**Records**
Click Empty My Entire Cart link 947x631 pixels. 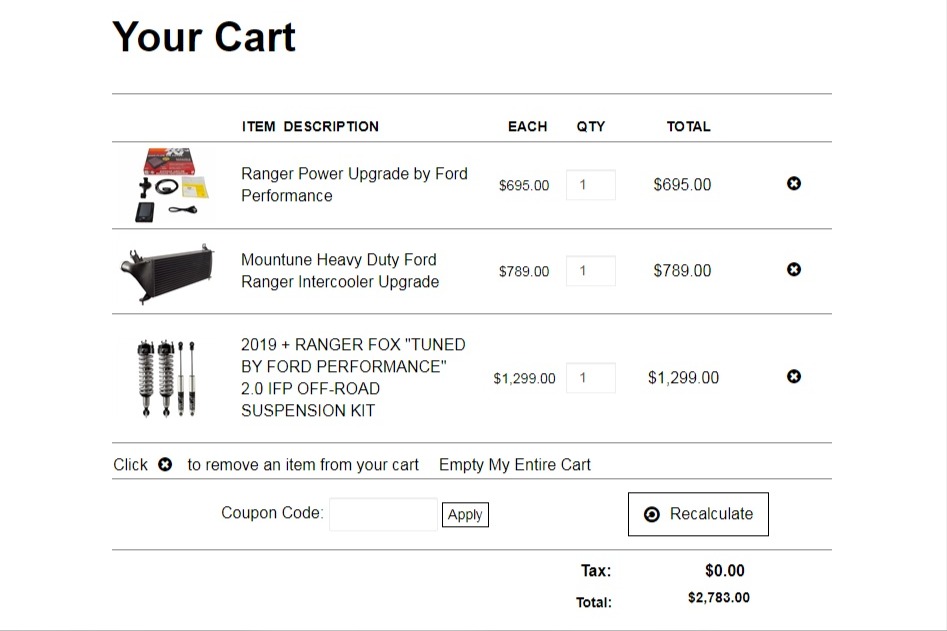coord(515,465)
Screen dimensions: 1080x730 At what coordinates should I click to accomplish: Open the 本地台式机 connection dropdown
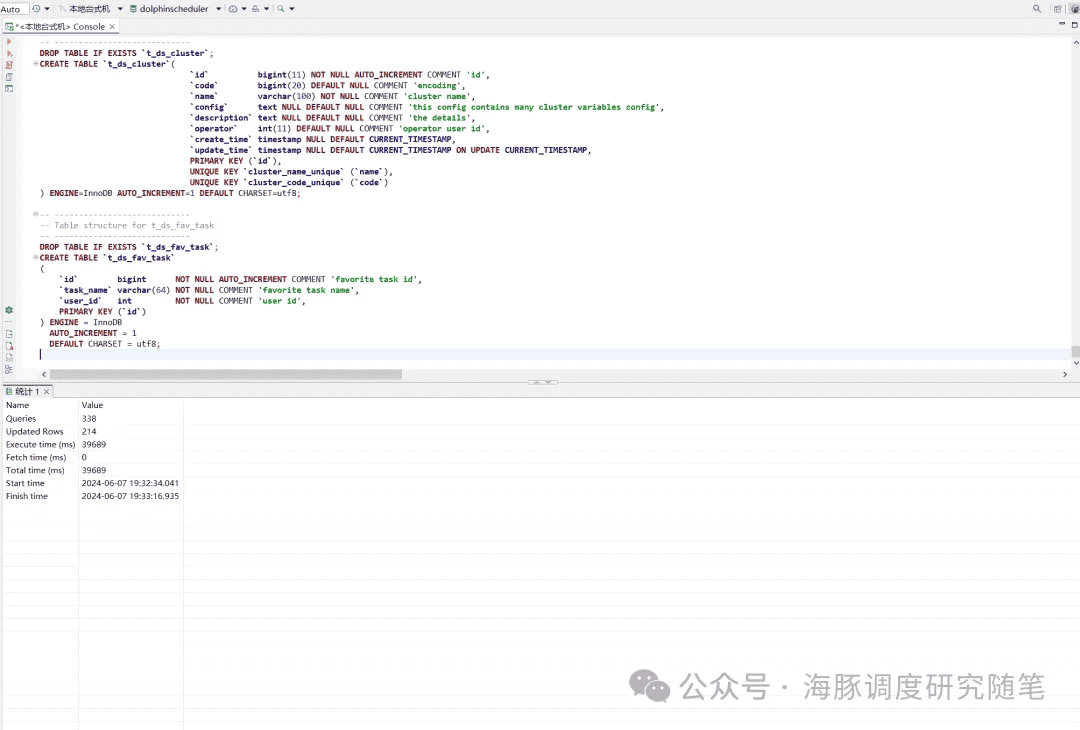click(x=120, y=9)
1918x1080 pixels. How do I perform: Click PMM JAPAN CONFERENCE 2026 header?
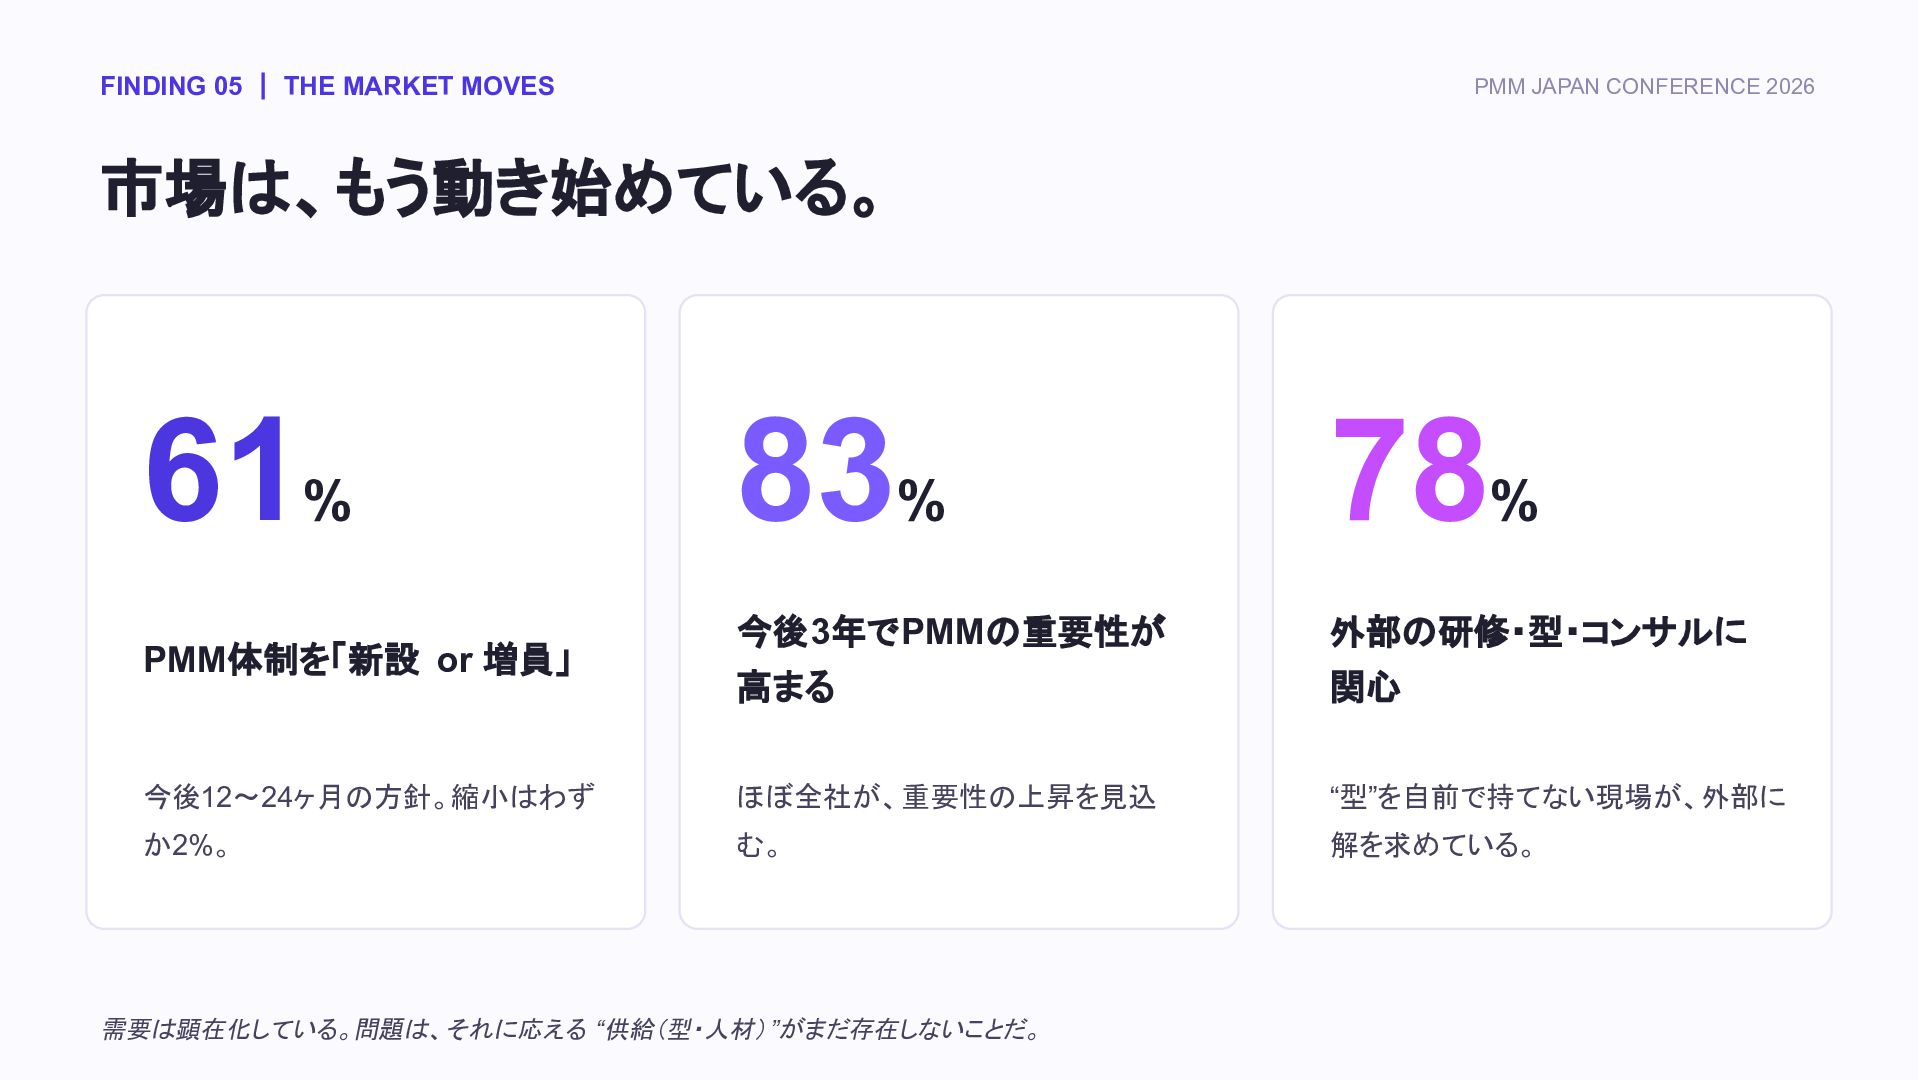(1643, 87)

**What the task asks**
Extract exactly the lines from the one containing "1918x1080 pixels. How" through the last line of the records above, both included, and leave out the pictures.

**Task solution**
1918x1080 pixels. How do I perform: Click PMM JAPAN CONFERENCE 2026 header?
(1643, 87)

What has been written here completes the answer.